Гарри тем временем вовсю с ним болтала, объясняя, что я дочь Джуд и что я разыскиваю своего отца. Тогда он долгим взглядом уставился вдоль дорожки на меня, и мне стало любопытно, о чем он думает. Несколько мгновений никто не говорил ни слова, наконец он произнес:
– Я, кстати, Даррел. Давайте-ка лучше пройдем в дом.
Что мы и сделали.
Я до сих пор помню царивший в том доме запах: застарелое амбре масла пачули, на который накладывался сильный дух копоти. Запах удушливый и мускусно-терпкий, точно от старой хипповской афганской дубленки. К тому же там было так темно, что я то и дело обо что-то спотыкалась. Я не была уверена, что это не человеческие фигуры, а потому мне сделалось страшно.
– Электричество опять вырубили, – посетовал Даррел. – Кто-то снова забыл заплатить.
– А почему тут окна заколочены? – поинтересовалась Гарри.

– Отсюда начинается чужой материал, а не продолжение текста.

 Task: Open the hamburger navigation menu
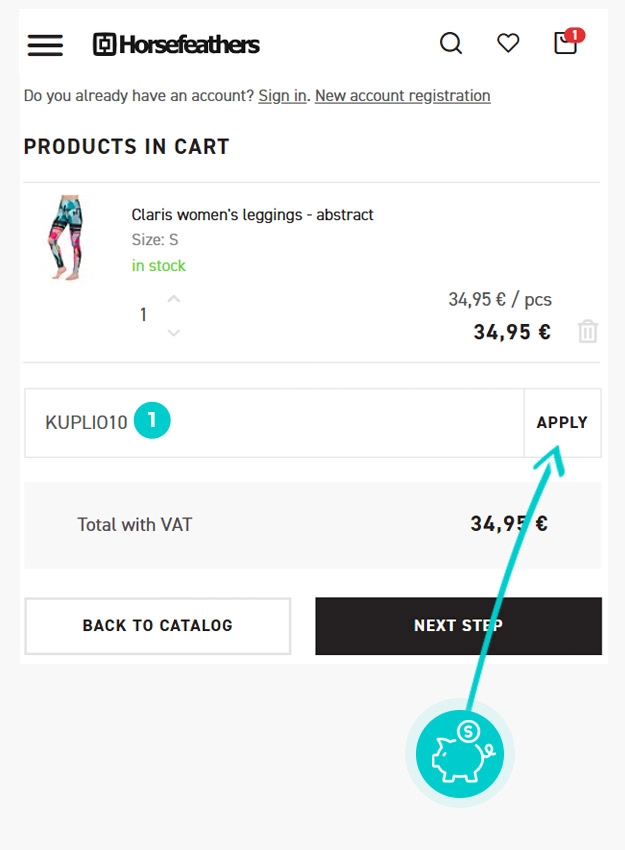pyautogui.click(x=45, y=45)
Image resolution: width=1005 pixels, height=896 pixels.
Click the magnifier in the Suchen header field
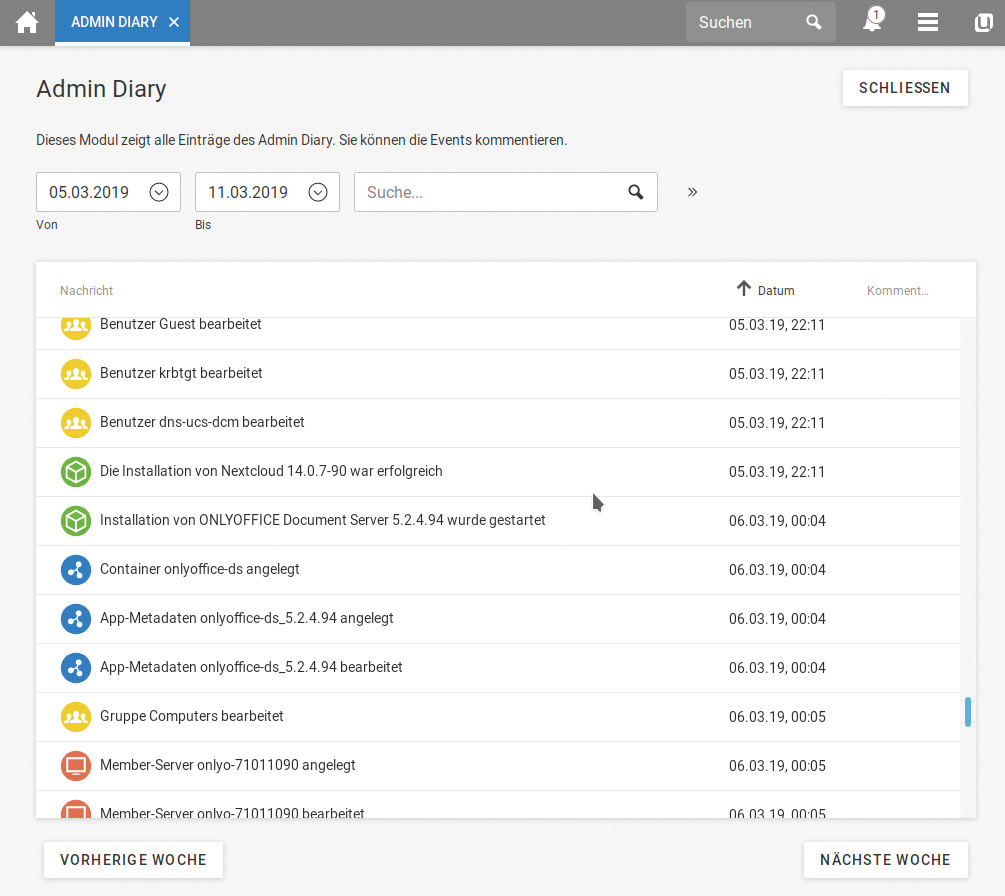click(x=814, y=22)
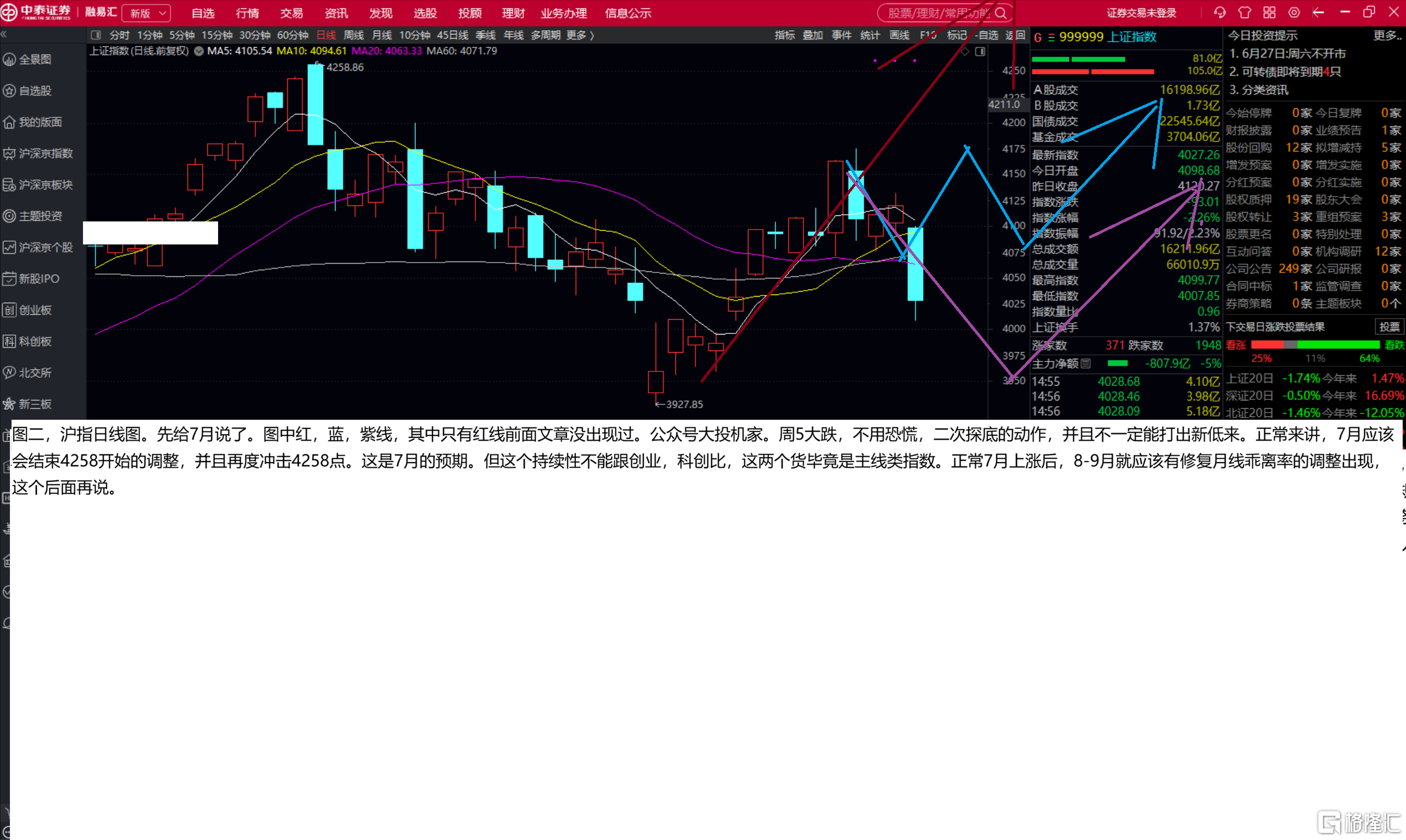The height and width of the screenshot is (840, 1406).
Task: Open the skin theme shirt icon
Action: pyautogui.click(x=1244, y=13)
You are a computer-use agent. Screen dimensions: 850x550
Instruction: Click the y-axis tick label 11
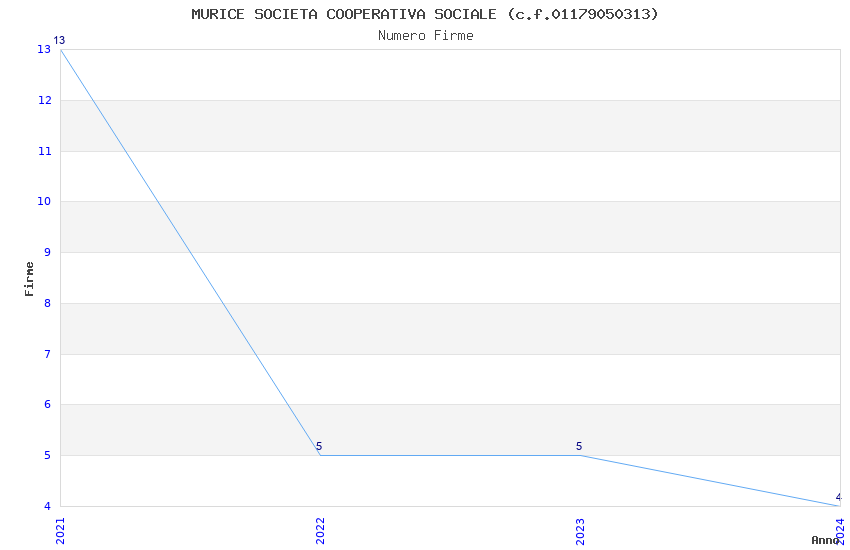(45, 151)
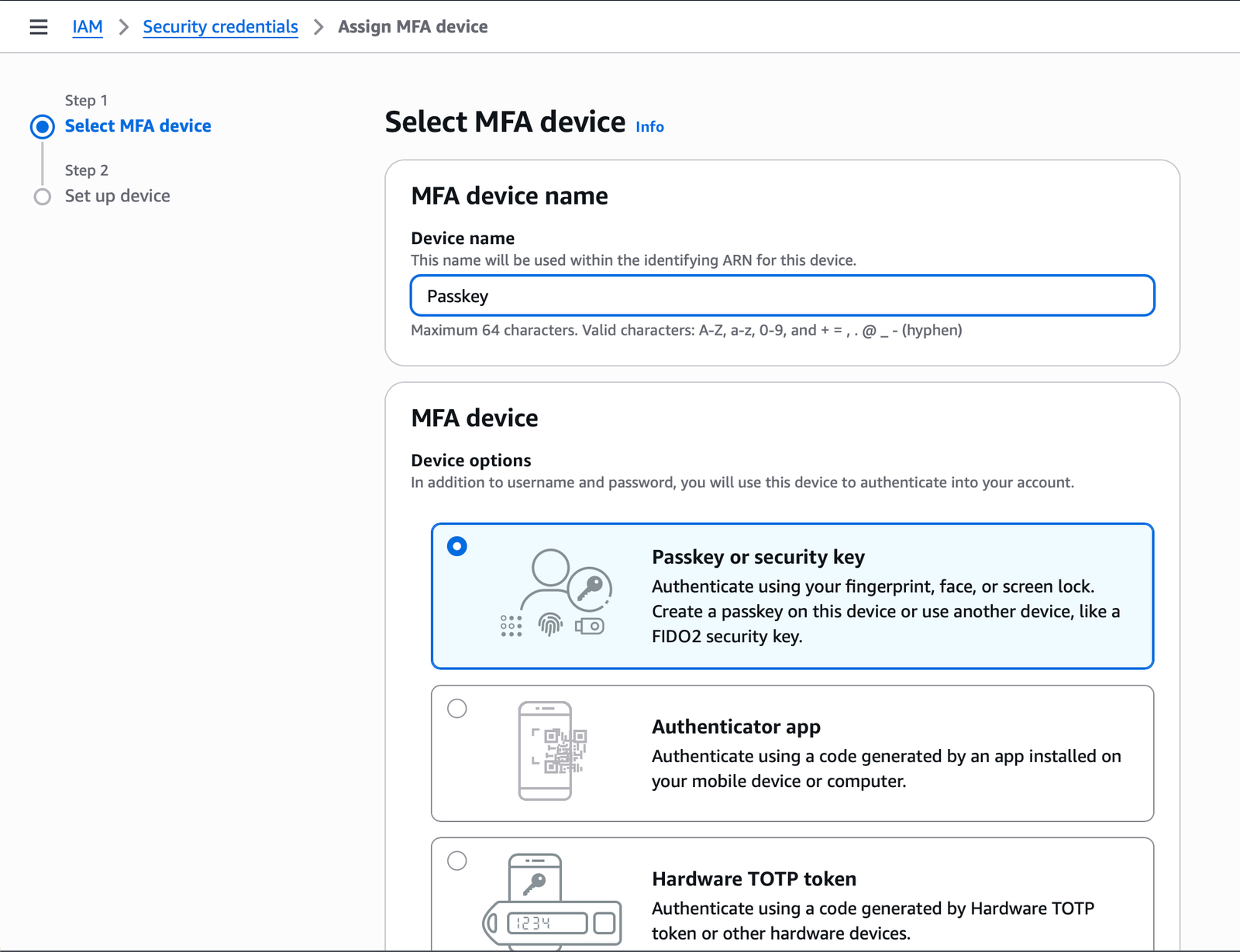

– Чтобы не влезли мародеры, – усмехнулся он. – Это сквот, милая.
– Да ну! Никогда еще не бывала в сквоте, – словоохотливо ответила Гарри.
Я же за все это время не вымолвила ни слова. Мне в голову не приходило, что сказать, кроме вопроса: «Вы знаете, где сейчас мой отец?», без конца крутящегося в мозгу. Можно представить, каково это!
Потом он повел нас выпить кофе в кафешке чуть дальше по улице, чтобы мы могли поговорить, и я все никак не могла отвести от него глаз.
Когда официантка принесла наш заказ, он придвинул ко мне по столу колу и сказал:
– Эмма. Чудесное какое имя. Я очень хорошо помню твою мать. Она была такая красивая и всегда мне очень нравилась. Но она была подруга Чарли.
Не знаю почему, но я тогда расплакалась, и Гарри стало очень за меня неловко.
– Хватит уже, Эмма, – пробурчала она, протягивая мне сразу несколько салфеток, вытянутых из диспенсера.